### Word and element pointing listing
BEGIN
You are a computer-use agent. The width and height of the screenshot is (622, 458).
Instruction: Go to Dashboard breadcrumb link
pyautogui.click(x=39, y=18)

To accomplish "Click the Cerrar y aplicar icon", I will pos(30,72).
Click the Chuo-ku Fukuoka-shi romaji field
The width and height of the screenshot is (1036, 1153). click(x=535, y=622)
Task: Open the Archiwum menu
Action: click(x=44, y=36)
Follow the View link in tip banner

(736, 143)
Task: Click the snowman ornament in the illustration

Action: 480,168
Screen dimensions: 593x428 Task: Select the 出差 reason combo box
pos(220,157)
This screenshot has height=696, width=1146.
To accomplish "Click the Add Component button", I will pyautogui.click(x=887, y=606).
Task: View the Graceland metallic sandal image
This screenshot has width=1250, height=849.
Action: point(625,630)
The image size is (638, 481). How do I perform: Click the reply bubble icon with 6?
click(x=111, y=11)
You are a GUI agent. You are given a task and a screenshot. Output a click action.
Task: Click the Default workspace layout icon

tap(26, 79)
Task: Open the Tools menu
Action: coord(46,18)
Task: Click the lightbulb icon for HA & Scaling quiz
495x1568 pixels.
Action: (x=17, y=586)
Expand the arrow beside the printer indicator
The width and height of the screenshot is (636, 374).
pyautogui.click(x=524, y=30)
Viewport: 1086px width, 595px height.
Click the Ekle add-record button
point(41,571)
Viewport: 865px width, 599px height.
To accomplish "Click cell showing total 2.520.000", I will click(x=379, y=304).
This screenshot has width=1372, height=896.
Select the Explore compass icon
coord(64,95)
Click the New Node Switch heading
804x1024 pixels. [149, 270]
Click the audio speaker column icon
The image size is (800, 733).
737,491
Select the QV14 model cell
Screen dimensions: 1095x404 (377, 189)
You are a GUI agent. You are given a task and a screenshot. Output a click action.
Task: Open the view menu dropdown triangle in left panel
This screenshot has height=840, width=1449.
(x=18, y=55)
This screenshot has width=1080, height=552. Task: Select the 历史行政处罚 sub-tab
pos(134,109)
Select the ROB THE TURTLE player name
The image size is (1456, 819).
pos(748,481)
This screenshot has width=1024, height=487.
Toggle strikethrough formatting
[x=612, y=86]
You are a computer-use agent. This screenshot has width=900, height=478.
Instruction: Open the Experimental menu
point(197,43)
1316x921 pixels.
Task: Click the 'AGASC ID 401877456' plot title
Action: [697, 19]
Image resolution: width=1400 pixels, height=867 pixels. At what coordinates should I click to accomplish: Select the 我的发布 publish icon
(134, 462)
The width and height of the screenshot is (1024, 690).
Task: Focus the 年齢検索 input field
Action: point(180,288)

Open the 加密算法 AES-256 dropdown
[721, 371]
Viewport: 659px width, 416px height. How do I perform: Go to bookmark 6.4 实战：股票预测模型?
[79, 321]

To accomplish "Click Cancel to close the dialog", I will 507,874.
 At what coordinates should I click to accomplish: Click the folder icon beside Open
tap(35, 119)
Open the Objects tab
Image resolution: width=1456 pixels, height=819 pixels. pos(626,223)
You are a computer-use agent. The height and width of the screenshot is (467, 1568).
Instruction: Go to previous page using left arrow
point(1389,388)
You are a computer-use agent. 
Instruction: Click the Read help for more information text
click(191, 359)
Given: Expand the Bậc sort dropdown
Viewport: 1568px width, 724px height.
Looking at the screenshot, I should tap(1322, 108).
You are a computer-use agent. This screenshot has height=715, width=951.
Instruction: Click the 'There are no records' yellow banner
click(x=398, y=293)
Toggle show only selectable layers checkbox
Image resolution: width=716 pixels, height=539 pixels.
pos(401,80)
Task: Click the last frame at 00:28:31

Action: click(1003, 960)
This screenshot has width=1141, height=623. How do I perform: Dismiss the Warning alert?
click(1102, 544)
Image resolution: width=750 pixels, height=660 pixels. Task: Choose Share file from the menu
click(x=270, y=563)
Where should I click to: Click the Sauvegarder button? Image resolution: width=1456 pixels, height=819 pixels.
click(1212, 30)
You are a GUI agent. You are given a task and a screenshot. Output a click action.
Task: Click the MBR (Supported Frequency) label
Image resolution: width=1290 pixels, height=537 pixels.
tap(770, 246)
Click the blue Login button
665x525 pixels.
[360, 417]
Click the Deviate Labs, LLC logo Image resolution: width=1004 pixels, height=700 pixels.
END
### Directions
Render the listing above as a Markdown table with the columns "Row" and "Line", numbering each row and skipping blank lines.

### Answer to the exercise
| Row | Line |
|---|---|
| 1 | You are a computer-use agent. The width and height of the screenshot is (622, 458). |
| 2 | Instruction: Go to Dashboard breadcrumb link |
| 3 | pyautogui.click(x=39, y=18) |
| 4 | To accomplish "Click the Cerrar y aplicar icon", I will pos(30,72). |
| 5 | Click the Chuo-ku Fukuoka-shi romaji field |
| 6 | The width and height of the screenshot is (1036, 1153). click(x=535, y=622) |
| 7 | Task: Open the Archiwum menu |
| 8 | Action: click(x=44, y=36) |
| 9 | Follow the View link in tip banner |
| 10 | (736, 143) |
| 11 | Task: Click the snowman ornament in the illustration |
| 12 | Action: 480,168 |
| 13 | Screen dimensions: 593x428 Task: Select the 出差 reason combo box |
| 14 | pos(220,157) |
| 15 | This screenshot has height=696, width=1146. |
| 16 | To accomplish "Click the Add Component button", I will pyautogui.click(x=887, y=606). |
| 17 | Task: View the Graceland metallic sandal image |
| 18 | This screenshot has width=1250, height=849. |
| 19 | Action: point(625,630) |
| 20 | The image size is (638, 481). How do I perform: Click the reply bubble icon with 6? |
| 21 | click(x=111, y=11) |
| 22 | You are a GUI agent. You are given a task and a screenshot. Output a click action. |
| 23 | Task: Click the Default workspace layout icon |
| 24 | tap(26, 79) |
| 25 | Task: Open the Tools menu |
| 26 | Action: coord(46,18) |
| 27 | Task: Click the lightbulb icon for HA & Scaling quiz |
| 28 | 495x1568 pixels. |
| 29 | Action: (x=17, y=586) |
| 30 | Expand the arrow beside the printer indicator |
| 31 | The width and height of the screenshot is (636, 374). |
| 32 | pyautogui.click(x=524, y=30) |
| 33 | Viewport: 1086px width, 595px height. |
| 34 | Click the Ekle add-record button |
| 35 | point(41,571) |
| 36 | Viewport: 865px width, 599px height. |
| 37 | To accomplish "Click cell showing total 2.520.000", I will click(x=379, y=304). |
| 38 | This screenshot has width=1372, height=896. |
| 39 | Select the Explore compass icon |
| 40 | coord(64,95) |
| 41 | Click the New Node Switch heading |
| 42 | 804x1024 pixels. [149, 270] |
| 43 | Click the audio speaker column icon |
| 44 | The image size is (800, 733). |
| 45 | 737,491 |
| 46 | Select the QV14 model cell |
| 47 | Screen dimensions: 1095x404 (377, 189) |
| 48 | You are a GUI agent. You are given a task and a screenshot. Output a click action. |
| 49 | Task: Open the view menu dropdown triangle in left panel |
| 50 | This screenshot has height=840, width=1449. |
| 51 | (x=18, y=55) |
| 52 | This screenshot has width=1080, height=552. Task: Select the 历史行政处罚 sub-tab |
| 53 | pos(134,109) |
| 54 | Select the ROB THE TURTLE player name |
| 55 | The image size is (1456, 819). |
| 56 | pos(748,481) |
| 57 | This screenshot has width=1024, height=487. |
| 58 | Toggle strikethrough formatting |
| 59 | [x=612, y=86] |
| 60 | You are a computer-use agent. This screenshot has width=900, height=478. |
| 61 | Instruction: Open the Experimental menu |
| 62 | point(197,43) |
| 63 | 1316x921 pixels. |
| 64 | Task: Click the 'AGASC ID 401877456' plot title |
| 65 | Action: [697, 19] |
| 66 | Image resolution: width=1400 pixels, height=867 pixels. At what coordinates should I click to accomplish: Select the 我的发布 publish icon |
| 67 | (134, 462) |
| 68 | The width and height of the screenshot is (1024, 690). |
| 69 | Task: Focus the 年齢検索 input field |
| 70 | Action: point(180,288) |
| 71 | Open the 加密算法 AES-256 dropdown |
| 72 | [721, 371] |
| 73 | Viewport: 659px width, 416px height. How do I perform: Go to bookmark 6.4 实战：股票预测模型? |
| 74 | [79, 321] |
| 75 | To accomplish "Click Cancel to close the dialog", I will 507,874. |
| 76 |  At what coordinates should I click to accomplish: Click the folder icon beside Open |
| 77 | tap(35, 119) |
| 78 | Open the Objects tab |
| 79 | Image resolution: width=1456 pixels, height=819 pixels. pos(626,223) |
| 80 | You are a computer-use agent. The height and width of the screenshot is (467, 1568). |
| 81 | Instruction: Go to previous page using left arrow |
| 82 | point(1389,388) |
| 83 | You are a computer-use agent.  |
| 84 | Instruction: Click the Read help for more information text |
| 85 | click(191, 359) |
| 86 | Given: Expand the Bậc sort dropdown |
| 87 | Viewport: 1568px width, 724px height. |
| 88 | Looking at the screenshot, I should tap(1322, 108). |
| 89 | You are a computer-use agent. This screenshot has height=715, width=951. |
| 90 | Instruction: Click the 'There are no records' yellow banner |
| 91 | click(x=398, y=293) |
| 92 | Toggle show only selectable layers checkbox |
| 93 | Image resolution: width=716 pixels, height=539 pixels. |
| 94 | pos(401,80) |
| 95 | Task: Click the last frame at 00:28:31 |
| 96 | Action: click(1003, 960) |
| 97 | This screenshot has width=1141, height=623. How do I perform: Dismiss the Warning alert? |
| 98 | click(1102, 544) |
| 99 | Image resolution: width=750 pixels, height=660 pixels. Task: Choose Share file from the menu |
| 100 | click(x=270, y=563) |
| 101 | Where should I click to: Click the Sauvegarder button? Image resolution: width=1456 pixels, height=819 pixels. |
| 102 | click(1212, 30) |
| 103 | You are a GUI agent. You are given a task and a screenshot. Output a click action. |
| 104 | Task: Click the MBR (Supported Frequency) label |
| 105 | Image resolution: width=1290 pixels, height=537 pixels. |
| 106 | tap(770, 246) |
| 107 | Click the blue Login button |
| 108 | 665x525 pixels. |
| 109 | [360, 417] |
| 110 | Click the Deviate Labs, LLC logo Image resolution: width=1004 pixels, height=700 pixels. |